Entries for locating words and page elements
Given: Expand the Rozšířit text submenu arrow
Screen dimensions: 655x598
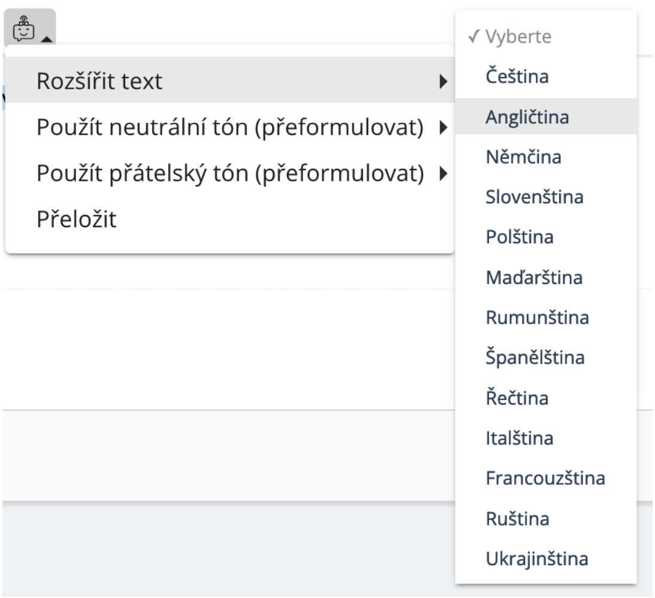Looking at the screenshot, I should tap(443, 81).

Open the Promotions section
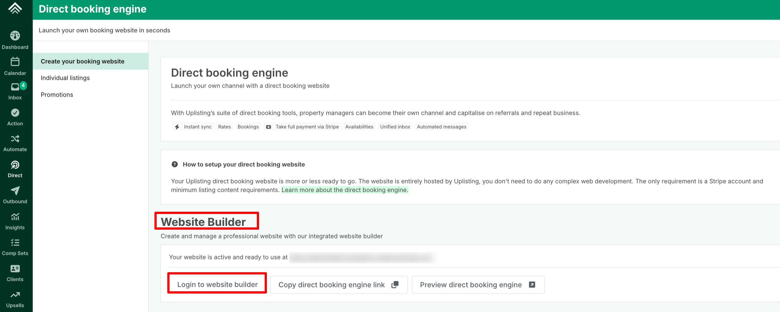coord(57,95)
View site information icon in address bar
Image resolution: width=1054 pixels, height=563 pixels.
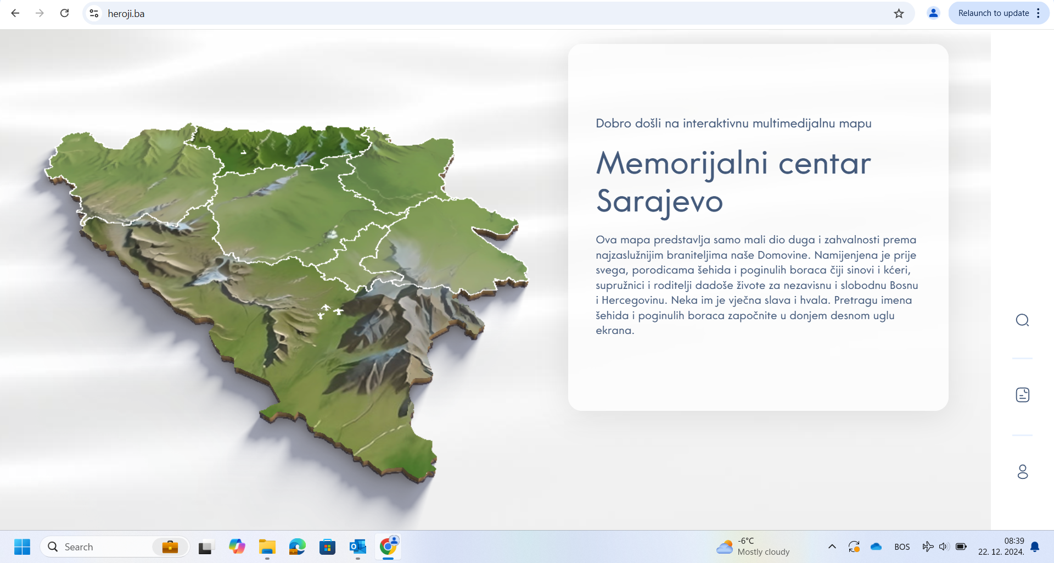tap(94, 14)
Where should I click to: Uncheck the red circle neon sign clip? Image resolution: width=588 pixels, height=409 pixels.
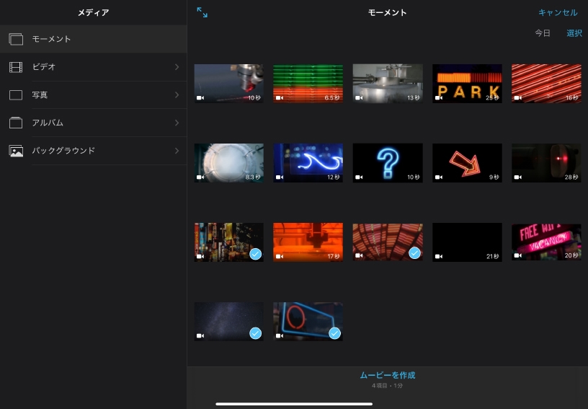(x=334, y=333)
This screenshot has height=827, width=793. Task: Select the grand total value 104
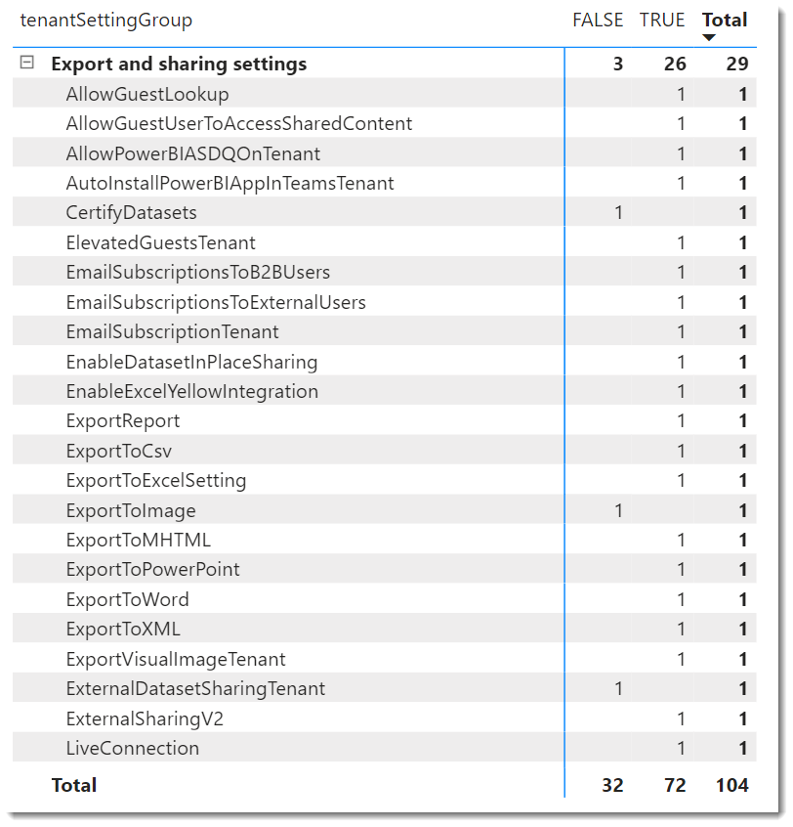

What the task requires
Write out each line of the items above as a JSON list of strings, one string per line, with blank lines and the pictures left out.

Result for this task
[
  "Given: Expand the Rozšířit text submenu arrow",
  "Screen dimensions: 655x598",
  "Looking at the screenshot, I should tap(443, 81).",
  "Open the Promotions section",
  "coord(57,95)",
  "View site information icon in address bar",
  "Image resolution: width=1054 pixels, height=563 pixels.",
  "tap(94, 14)",
  "Where should I click to: Uncheck the red circle neon sign clip? Image resolution: width=588 pixels, height=409 pixels.",
  "(x=334, y=333)",
  "This screenshot has height=827, width=793. Task: Select the grand total value 104"
]